Member of the Wallis and Futuna Territorial Assembly for Sigave
- In office 26 March 2017 – 28 October 2020

Member of the French National Assembly for Wallis and Futuna's constituency
- In office 16 April 2018 – 18 June 2022
- Preceded by: Napole Polutele
- Succeeded by: Mikaele Seo

Personal details
- Born: 16 September 1964 (age 61) Sigave, Wallis and Futuna
- Party: Les Republicains Liberties and Territories

= Sylvain Brial =

French politician (born 1964)

Sylvain Jacques Brial (born 16 September 1964) is a Wallisian politician and former member of the French National Assembly.

Brial is from a prominent political family. His grandmother was Aloisia Brial, Lavelua (queen) of Uvéa from 1954 to 1958, and his father is politician Cyprien Brial, who served in the Territorial Assembly of Wallis and Futuna from 1967 to 1987. His brothers are former territorial councilor Julien Brial and former MP Victor Brial. His uncle Benjamin Brial was also a member of the National Assembly, while his cousin Gil Brial is involved in the politics of New Caledonia. He works as a building contractor.

Brial first entered politics when he ran in the 2017 Wallis and Futuna Territorial Assembly election, and was elected as a representative for Sigave. He subsequently contested the 2017 French legislative election, but was defeated in the first round by incumbent Napole Polutele. He filed an appeal with the Counstitutional Council, which annulled the election.

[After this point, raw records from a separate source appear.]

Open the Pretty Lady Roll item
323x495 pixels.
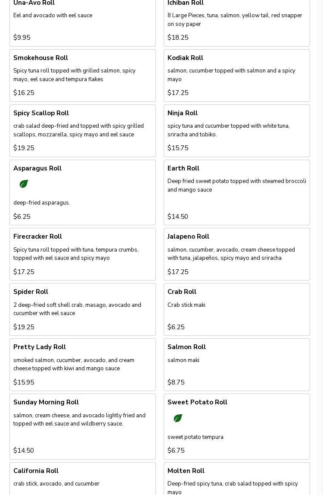pyautogui.click(x=83, y=365)

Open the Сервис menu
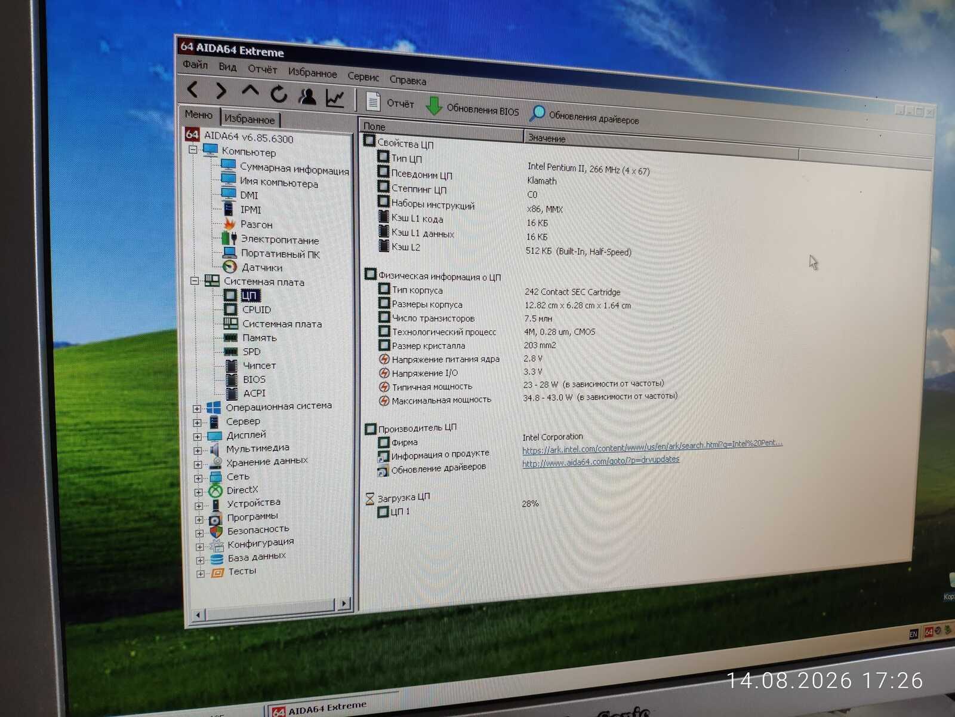coord(363,76)
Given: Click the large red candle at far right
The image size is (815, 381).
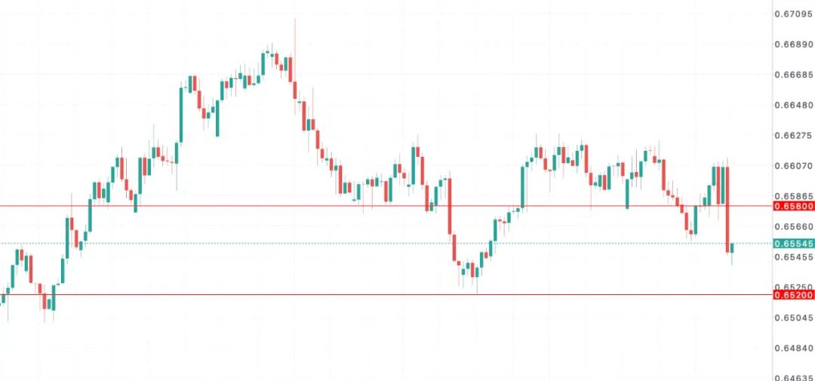Looking at the screenshot, I should (x=727, y=210).
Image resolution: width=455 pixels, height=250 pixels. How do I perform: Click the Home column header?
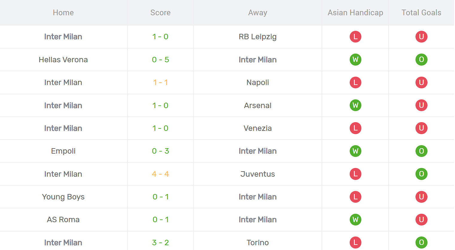point(63,13)

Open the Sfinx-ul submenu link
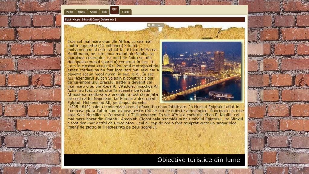[86, 20]
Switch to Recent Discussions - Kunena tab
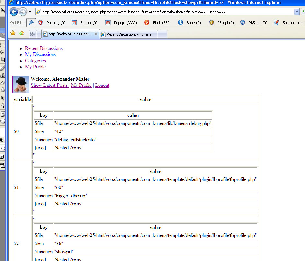This screenshot has width=305, height=261. [x=129, y=34]
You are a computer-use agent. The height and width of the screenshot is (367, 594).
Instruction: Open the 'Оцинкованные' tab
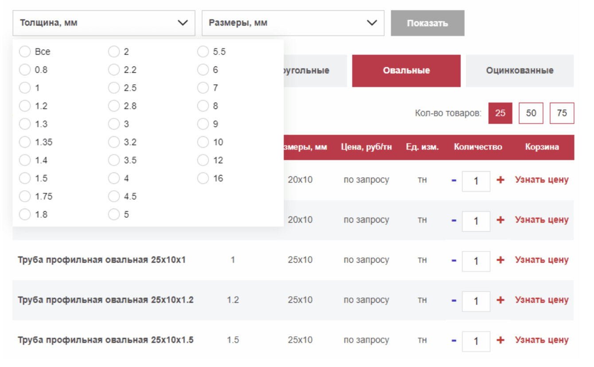pyautogui.click(x=520, y=71)
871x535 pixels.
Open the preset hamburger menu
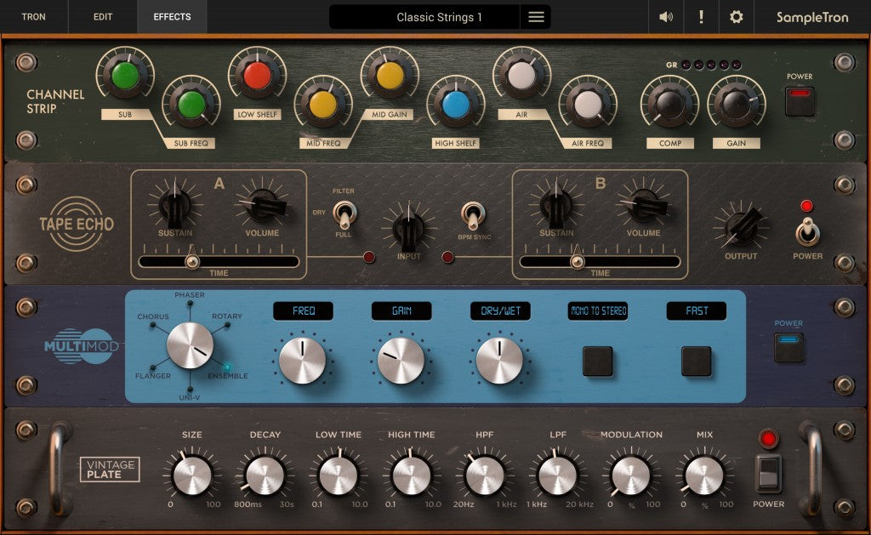pyautogui.click(x=536, y=17)
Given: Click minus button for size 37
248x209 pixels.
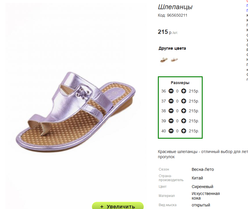Looking at the screenshot, I should coord(171,101).
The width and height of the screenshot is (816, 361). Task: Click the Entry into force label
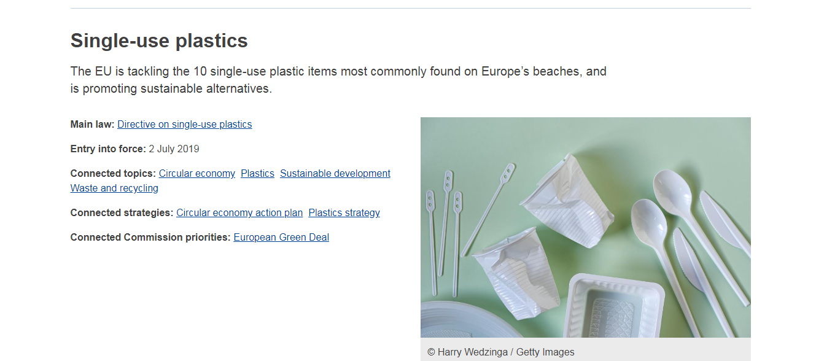tap(108, 149)
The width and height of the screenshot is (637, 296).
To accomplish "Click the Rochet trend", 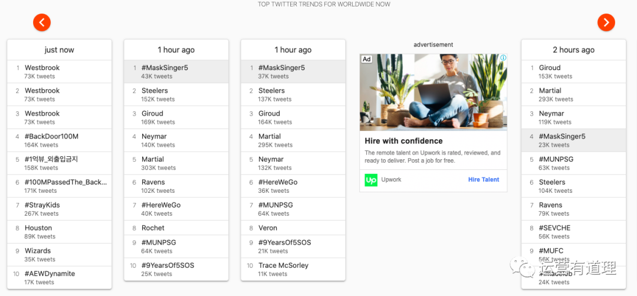I will (x=153, y=228).
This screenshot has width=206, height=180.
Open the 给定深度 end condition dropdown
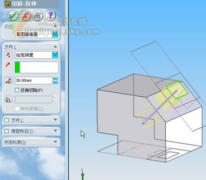[x=55, y=55]
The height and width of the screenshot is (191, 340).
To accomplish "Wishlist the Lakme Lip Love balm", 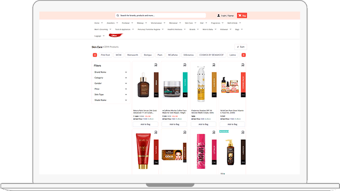I will pyautogui.click(x=214, y=132).
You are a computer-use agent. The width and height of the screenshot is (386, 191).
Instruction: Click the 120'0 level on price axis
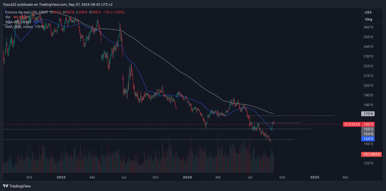[368, 163]
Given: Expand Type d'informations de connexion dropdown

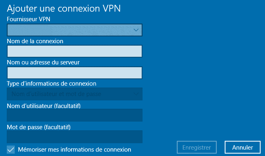Looking at the screenshot, I should coord(75,94).
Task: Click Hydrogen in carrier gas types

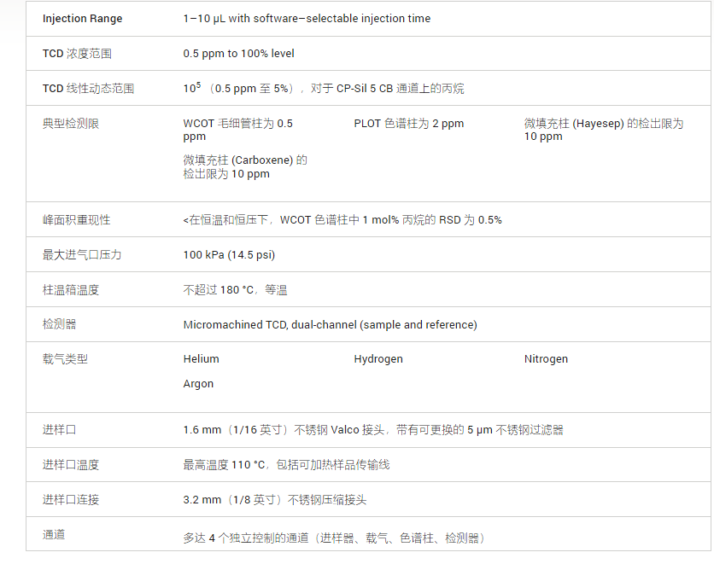Action: [378, 359]

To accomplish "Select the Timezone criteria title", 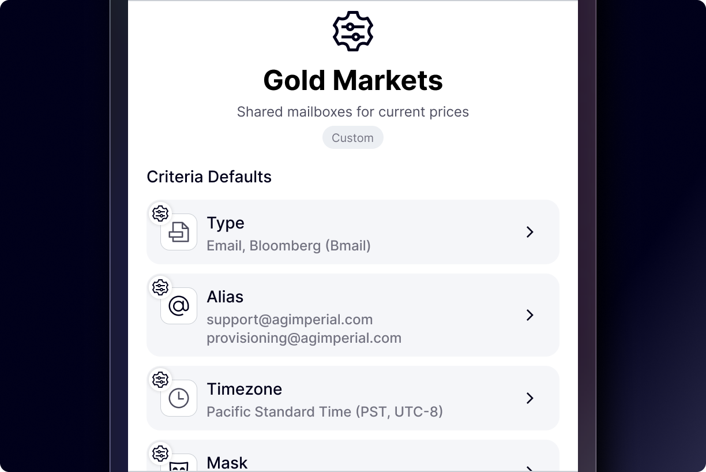I will pyautogui.click(x=244, y=389).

During the resulting by-election Brial stood as a candidate for Les Republicains, and promised the acquisition of an ATR 42 aircraft to serve Wallis and Futuna. He won the by-election in the first round, with 51.6% of the vote. In the National Assembly he sat with the Liberties and Territories group.

In September 2019 he suffered a serious stroke during a trip by his parliamentary group to La Rochelle which led to him being placed in an artificial coma. After several months of hospitalisation he began rehabilitation in Paris and then New Caledonia. In October 2020 he resigned from the Territorial Assembly due to non-attendance. He did not contest the 2022 French legislative election.